- Collected data entries -
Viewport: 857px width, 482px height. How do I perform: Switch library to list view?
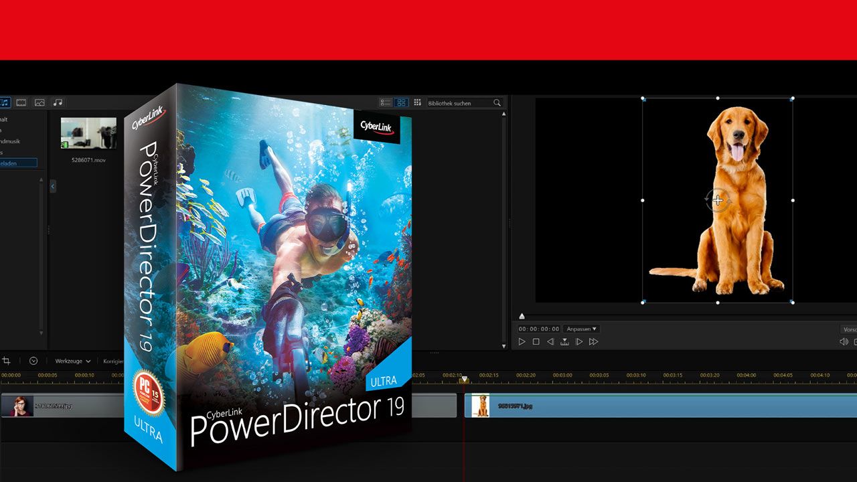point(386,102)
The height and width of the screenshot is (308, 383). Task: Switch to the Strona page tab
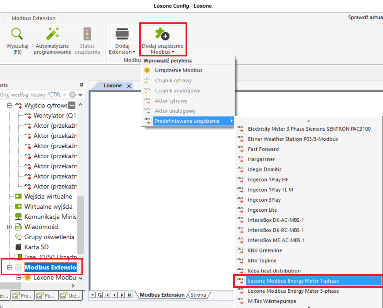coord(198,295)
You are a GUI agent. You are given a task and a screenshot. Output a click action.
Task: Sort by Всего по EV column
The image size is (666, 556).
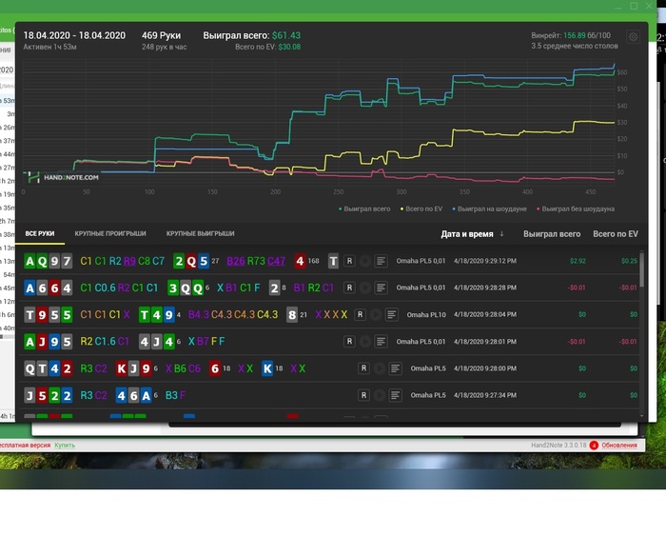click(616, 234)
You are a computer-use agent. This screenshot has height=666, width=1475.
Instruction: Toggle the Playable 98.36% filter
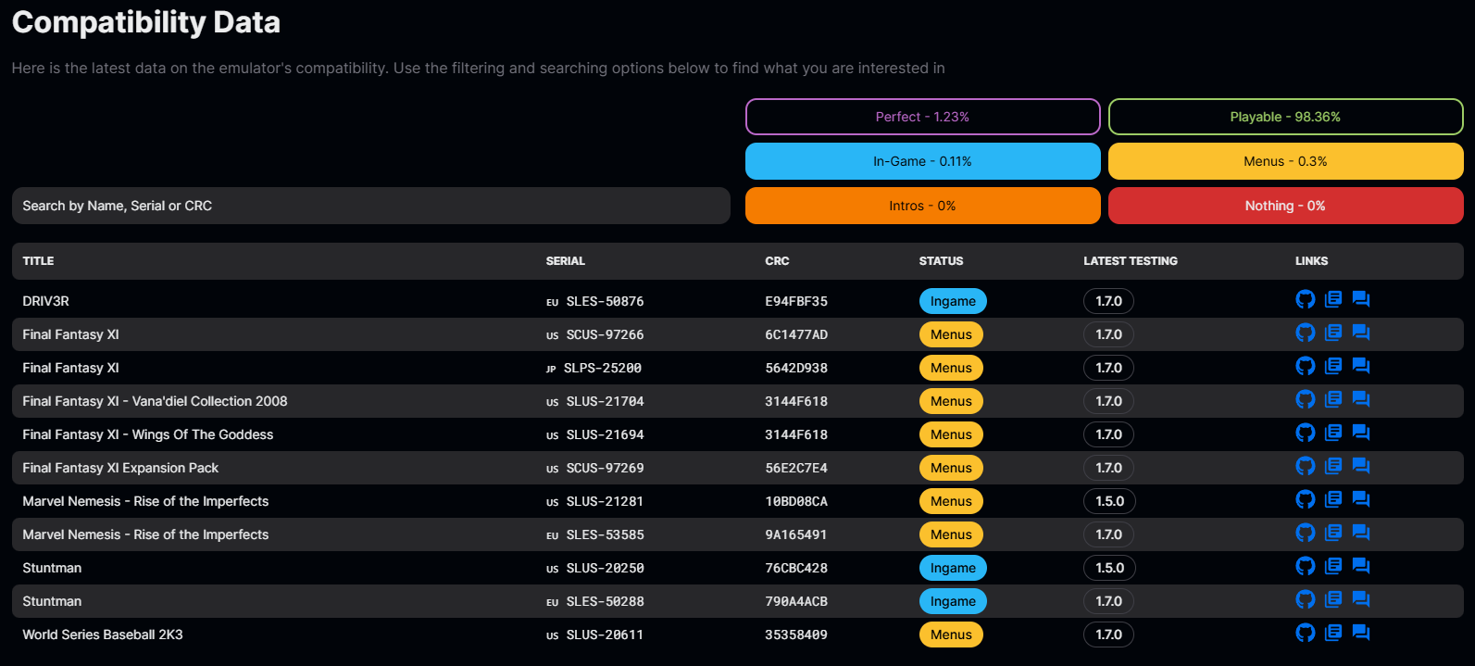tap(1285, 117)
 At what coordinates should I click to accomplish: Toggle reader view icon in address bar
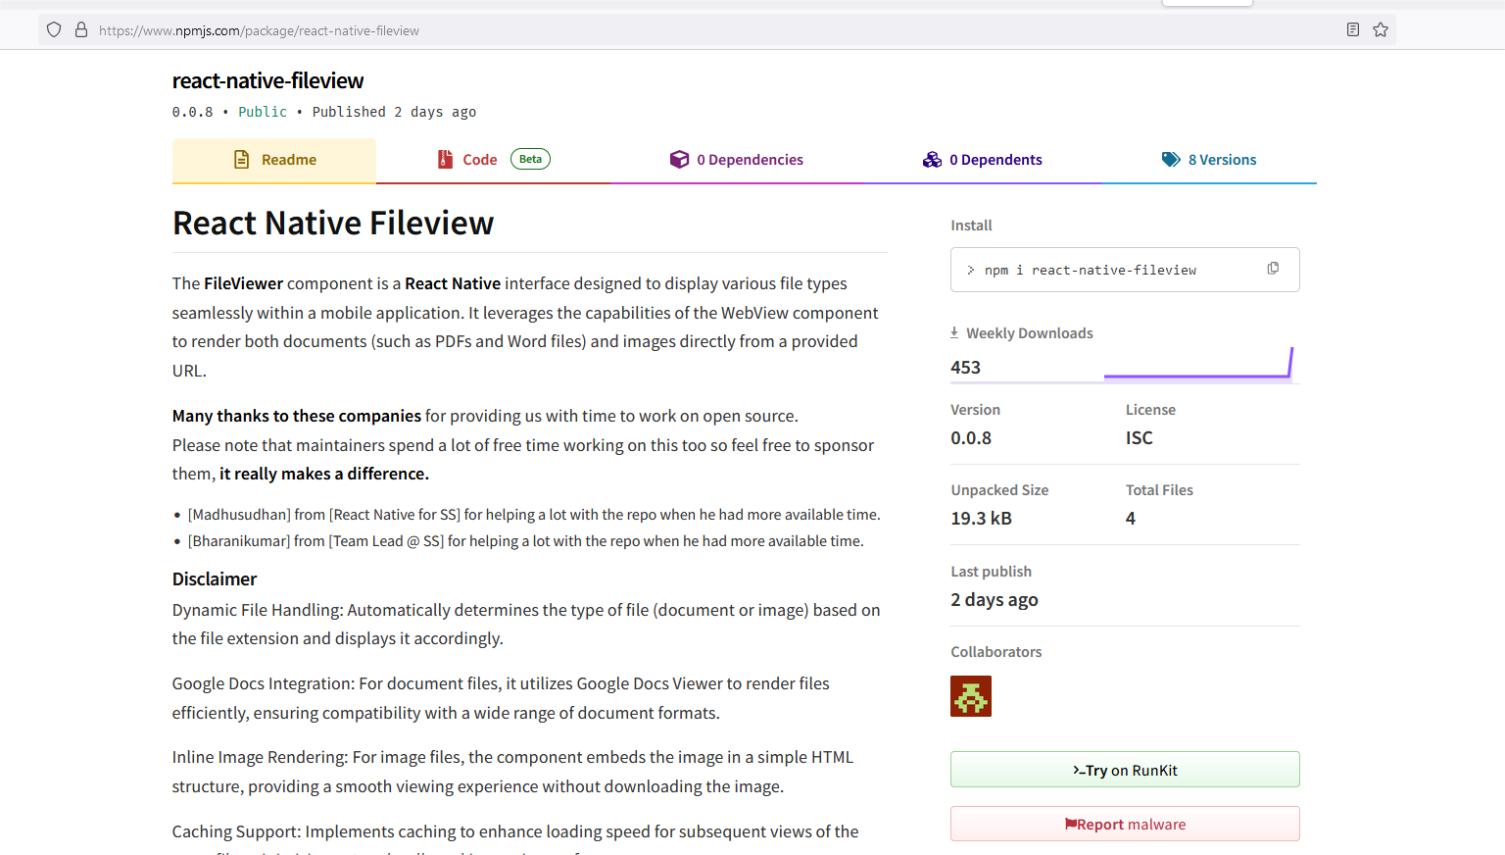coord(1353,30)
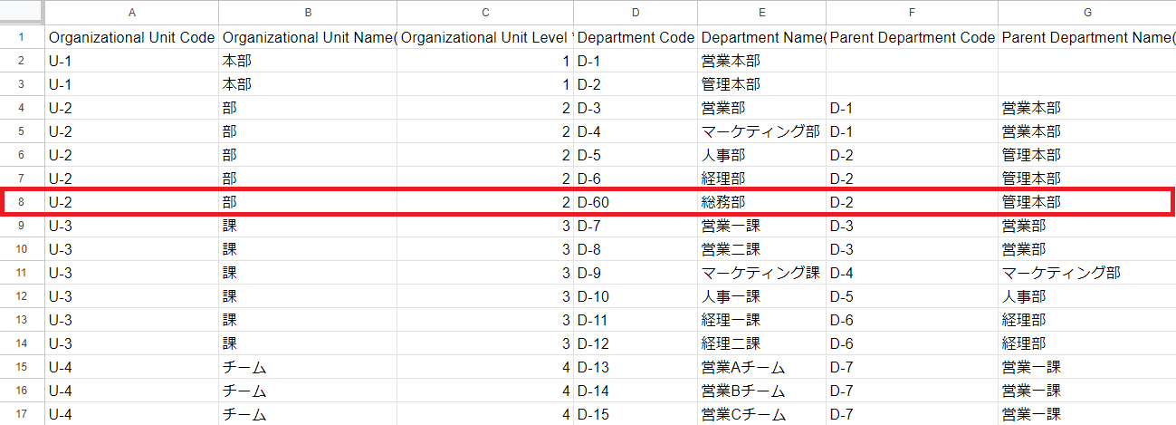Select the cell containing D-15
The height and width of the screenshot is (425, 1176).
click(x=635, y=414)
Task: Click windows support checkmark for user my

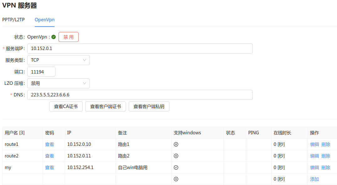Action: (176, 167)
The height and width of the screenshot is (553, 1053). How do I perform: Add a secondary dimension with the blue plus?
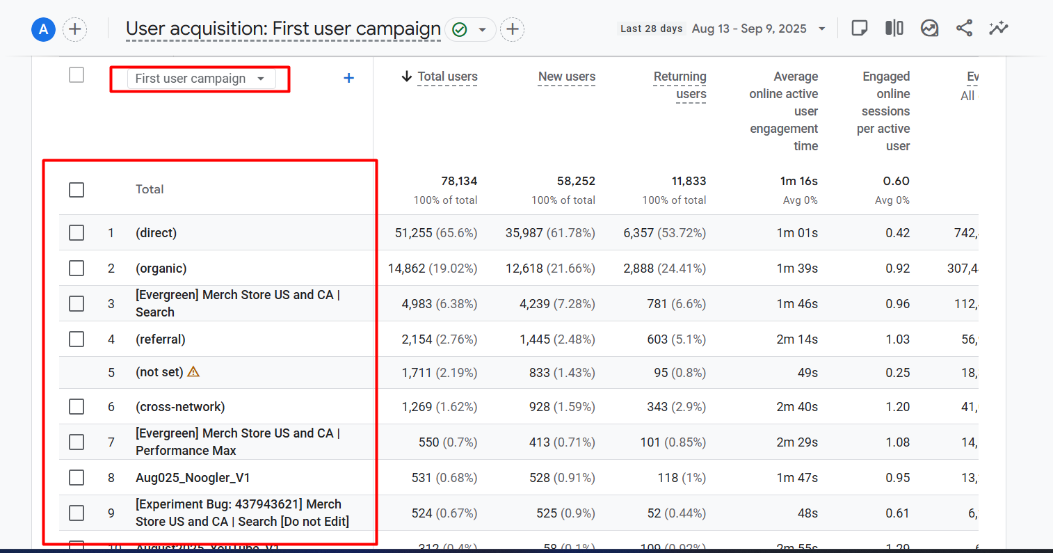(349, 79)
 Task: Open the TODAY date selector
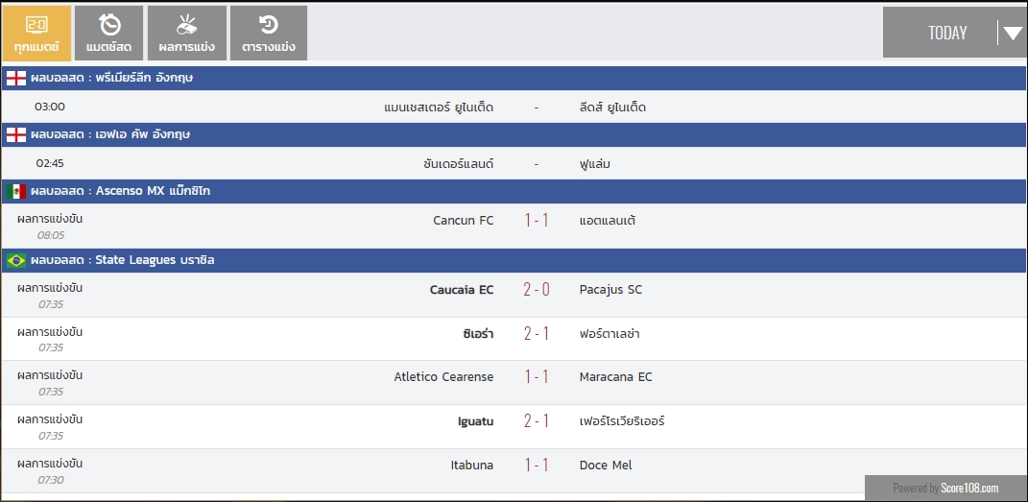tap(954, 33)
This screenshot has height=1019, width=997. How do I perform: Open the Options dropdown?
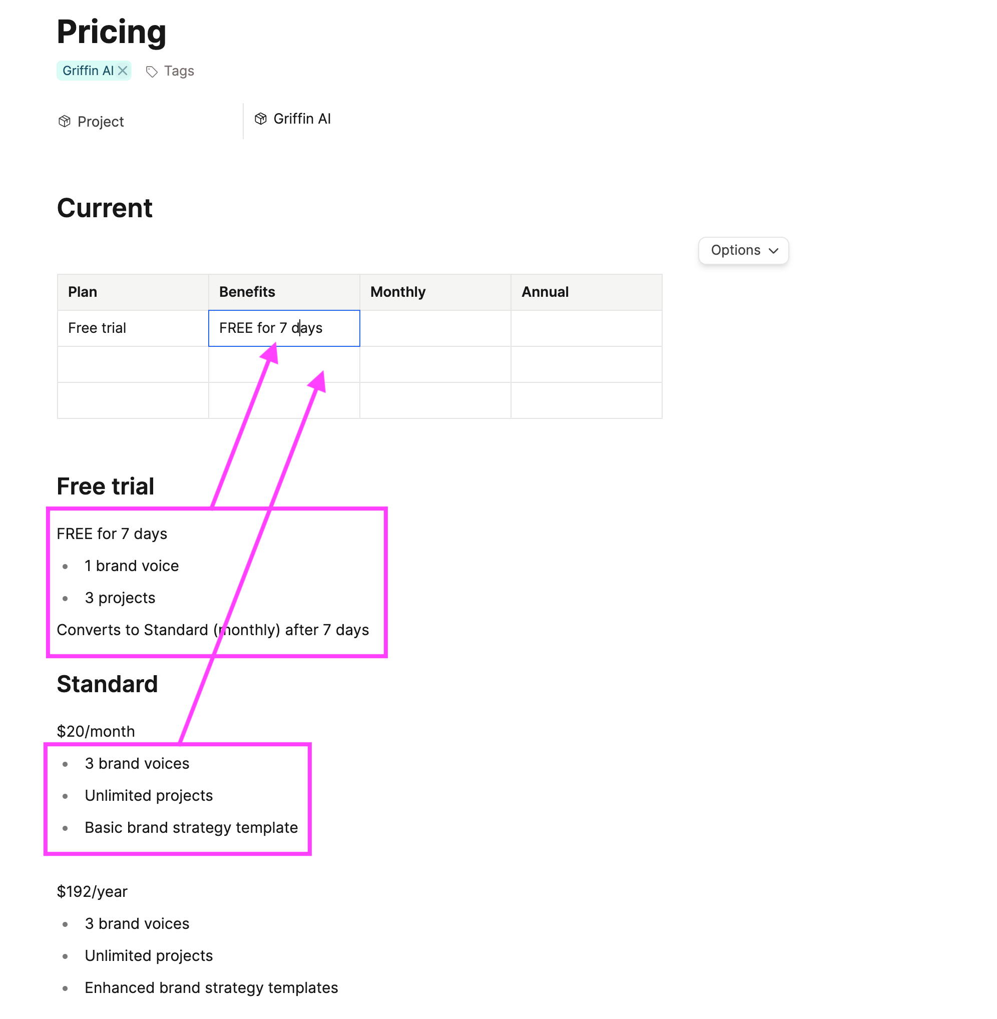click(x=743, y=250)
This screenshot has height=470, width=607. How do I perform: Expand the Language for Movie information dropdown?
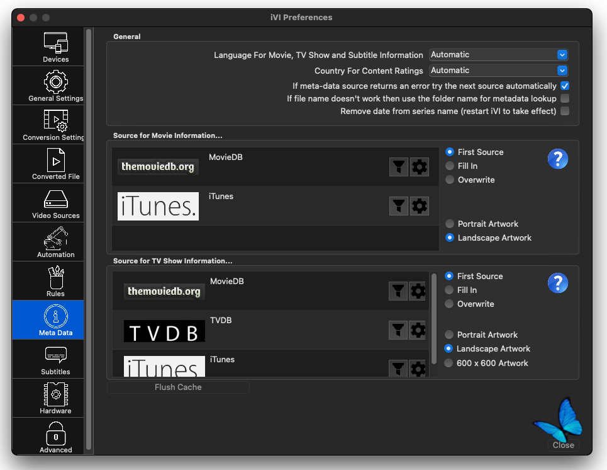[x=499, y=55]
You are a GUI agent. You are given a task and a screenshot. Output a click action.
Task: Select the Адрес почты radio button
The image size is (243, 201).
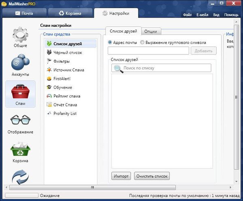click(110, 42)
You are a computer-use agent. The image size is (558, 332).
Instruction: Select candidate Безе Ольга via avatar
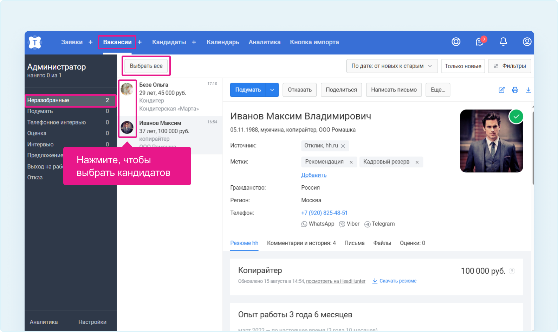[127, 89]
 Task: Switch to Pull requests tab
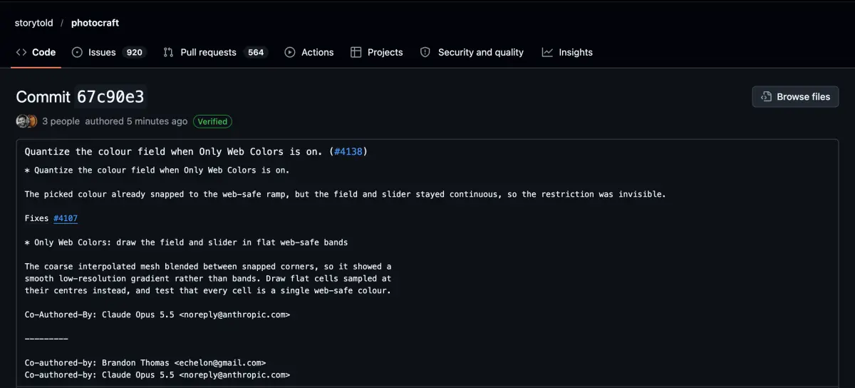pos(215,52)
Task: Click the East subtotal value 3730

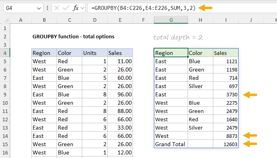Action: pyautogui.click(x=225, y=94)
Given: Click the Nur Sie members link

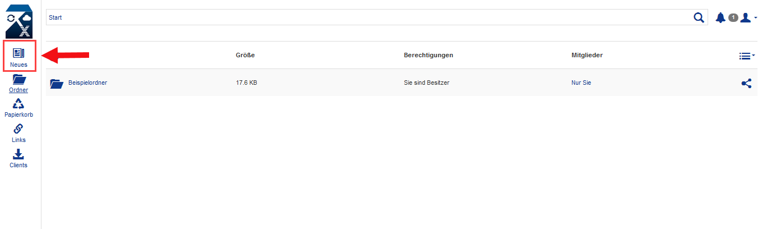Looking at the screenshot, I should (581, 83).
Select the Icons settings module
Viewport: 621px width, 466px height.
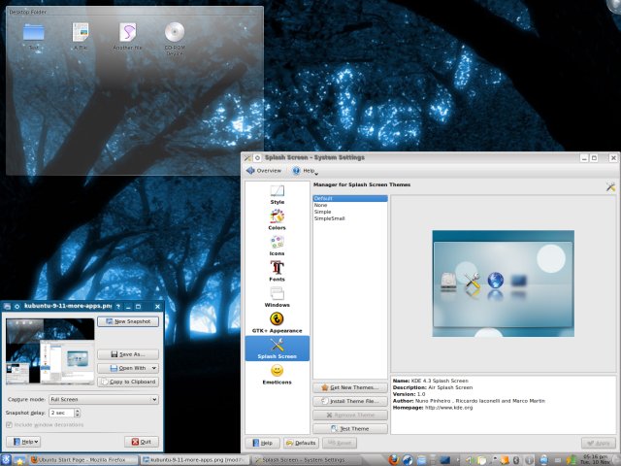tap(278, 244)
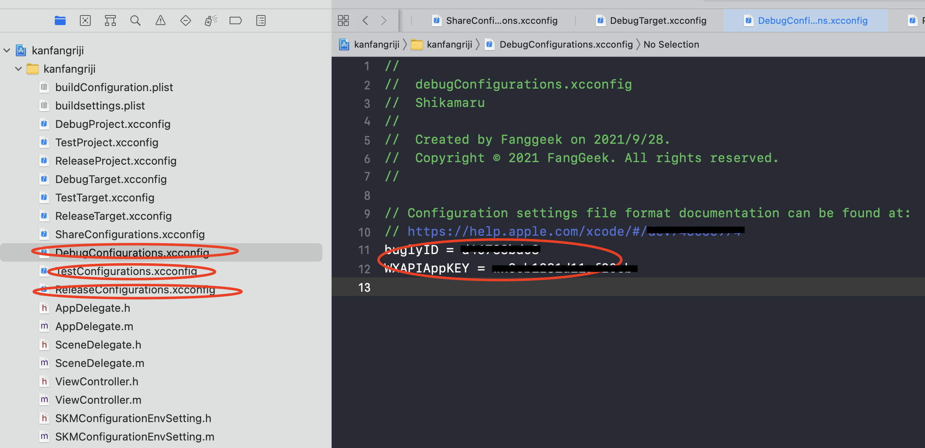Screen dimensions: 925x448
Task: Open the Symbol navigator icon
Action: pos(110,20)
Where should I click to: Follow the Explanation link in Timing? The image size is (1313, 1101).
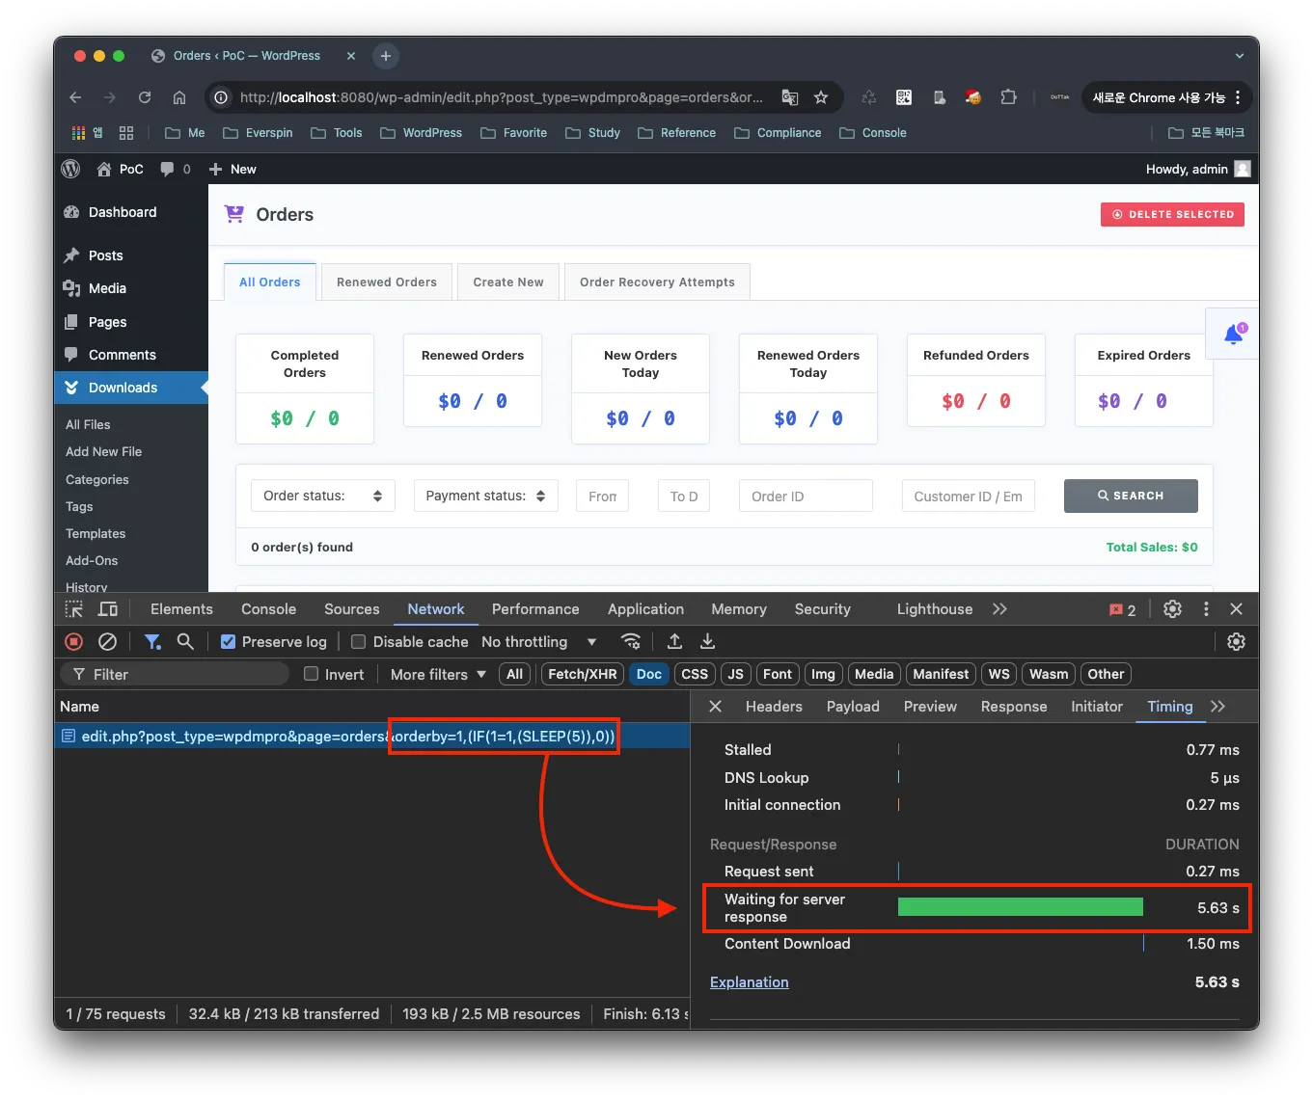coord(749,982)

- EXERCISE AIM -
I need each line of the entries that holds the string "computer" located and copied.

- RESPONSE TO THIS EXERCISE -
You are a computer-use agent. This screenshot has height=666, width=1475.
You are a computer-use agent. The image size is (558, 332).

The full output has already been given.